InvalidArgumentError: Exception encountered when calling layer ‘softmax_296’ (type Softmax).
Can not understand why my model summary is giving error when all above tests are passed. It is pointing error to my NextWord function but it produced the expected output in all exercises. Kindly assist where l should look at l have been trying but l think am blurring now.
Thank you buddy for the beneficial response. So in this case what do you suggest l do, I have been going though some functions and seen to hit brick wall, but am not stopping though, am going through from start and check as well.
If you have any further advice please do so. Thank you in advance
There are multiple probable causes for this error.
The first thing to check is the documentation for softmax. Note, that this function takes in just two arguments - input and the axis. In most cases, the axis is the default one - last one. So, probably the most often used case is just tf.keras.activations.softmax(inputs) in other words, it receives just the inputs.
The most probable place for this error should be in Exercise 1 - have your correctly computed scaled_attention_logits (which is the input for the softmax). Also, Exercise 4 the final layer uses softmax activation (which is already defined for you in Dense layer initialization and you don’t have call it here).
Thank you for the guide, l have also checked my softmax input function according to documentation. Would you mind if l share the code and may have a look if you have time. It is also showing there is error on my next_word function but all expected outcomes are met, and tests passed.
Although I feel there might be issue with other grader codes too but lets go step by step with the grader cell you have shared in DM
In the below code line, it is clearly mentioned you are only suppose to create mask for the output and there was no separate instruction given on shape related dimensions, so you using the output.shape[1] is creating the first error
Create a look-ahead mask for the output
Next in the below code line, notice it tells to create mask for input for decoder, so here using again output is an incorrect code of choice.

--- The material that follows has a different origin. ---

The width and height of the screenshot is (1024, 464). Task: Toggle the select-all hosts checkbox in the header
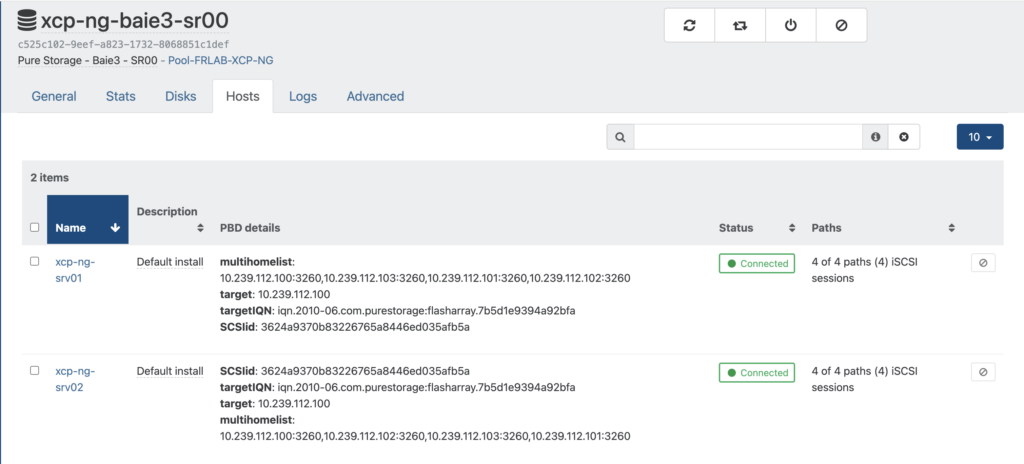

Create a padding mask for the input (decoder)
HINT FOR THIS WOULD BE AGAIN FROM A CELL BEFORE THIS EXERCISE WHICH MENTIONS
dec_padding_mask = create_padding_mask(inp) # Notice that both encoder and decoder padding masks are equal, so notice the input would be same for encoder and decoder padding masks.
Do these corrections, and let me know if still have any new error.
Deepti- Hi. About using “tf.nn.softmax”, are you referring to the class Transformer for the final layer? The following line of code:
self.final_layer = tf.keras.layers.Dense(target_vocab_size, activation=‘softmax’)
is before the " ### START CODE HERE ###"
Or are you referring to using ‘tf.nn.softmax’ in the scaled_dot_product_attention?
The ‘Additional Hints’ states:
Sorry that issue suggestion was not correct, and I completely forgot to do the edit. His issue was related to he was using incorrect recall for the mask steps in relation to encoder decoder.
Also if you have a similar issue, kindly always create a new topic and you can always tag a comment which you want use reference from other post in your post for explaining where all you referred and still are unsure of how to go about your error.
Next in the below code line, notice it tells to create mask for input for decoder, so here using again output is an incorrect code of choice.
Create a padding mask for the input (decoder)
HINT FOR THIS WOULD BE AGAIN FROM A CELL BEFORE THIS EXERCISE WHICH MENTIONS
dec_padding_mask = create_padding_mask(inp) # Notice that both encoder and decoder padding masks are equal, so notice the input would be same for encoder and decoder padding masks.
It’s been a while - hopefully, this guidance from Deepti resolves your issue.